*What you have to do*
Using the records below, copy out exactly the line that contains "Instruction: Go to next record arrow button" and every line that follows it, up to and including the last, and no others.

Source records
*****

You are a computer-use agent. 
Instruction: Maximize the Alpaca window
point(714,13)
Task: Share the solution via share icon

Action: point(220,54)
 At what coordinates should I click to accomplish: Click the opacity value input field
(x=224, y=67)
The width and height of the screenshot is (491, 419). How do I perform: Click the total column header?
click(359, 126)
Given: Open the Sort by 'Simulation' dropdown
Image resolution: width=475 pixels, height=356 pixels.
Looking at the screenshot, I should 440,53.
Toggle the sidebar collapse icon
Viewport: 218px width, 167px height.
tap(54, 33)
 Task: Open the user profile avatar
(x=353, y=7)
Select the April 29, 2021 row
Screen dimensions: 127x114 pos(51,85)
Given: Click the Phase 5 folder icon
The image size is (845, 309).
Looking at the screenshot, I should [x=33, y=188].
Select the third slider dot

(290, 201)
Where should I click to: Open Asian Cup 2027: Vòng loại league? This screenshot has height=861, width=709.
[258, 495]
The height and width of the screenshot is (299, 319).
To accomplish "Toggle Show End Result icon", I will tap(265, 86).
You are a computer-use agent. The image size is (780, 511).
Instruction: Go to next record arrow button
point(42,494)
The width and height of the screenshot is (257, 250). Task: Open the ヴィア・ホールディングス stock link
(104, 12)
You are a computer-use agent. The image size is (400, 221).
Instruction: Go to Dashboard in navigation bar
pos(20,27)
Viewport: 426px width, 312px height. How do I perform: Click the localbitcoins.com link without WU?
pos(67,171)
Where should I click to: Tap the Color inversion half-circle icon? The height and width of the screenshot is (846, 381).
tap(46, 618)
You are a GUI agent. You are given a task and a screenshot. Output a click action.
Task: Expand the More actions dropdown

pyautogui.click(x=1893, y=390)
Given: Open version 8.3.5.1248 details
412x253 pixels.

*****

*Output below*
Instruction: Go to next record arrow button
point(42,494)
The width and height of the screenshot is (257, 250). Task: Open the ヴィア・ホールディングス stock link
(104, 12)
You are a computer-use agent. The image size is (400, 221).
Instruction: Go to Dashboard in navigation bar
pos(20,27)
Viewport: 426px width, 312px height. How do I perform: Click the localbitcoins.com link without WU?
pos(67,171)
Where should I click to: Tap the Color inversion half-circle icon? The height and width of the screenshot is (846, 381).
tap(46, 618)
You are a GUI agent. You are given a task and a screenshot. Output a click action.
Task: Expand the More actions dropdown

pyautogui.click(x=1893, y=390)
Given: Open version 8.3.5.1248 details
412x253 pixels.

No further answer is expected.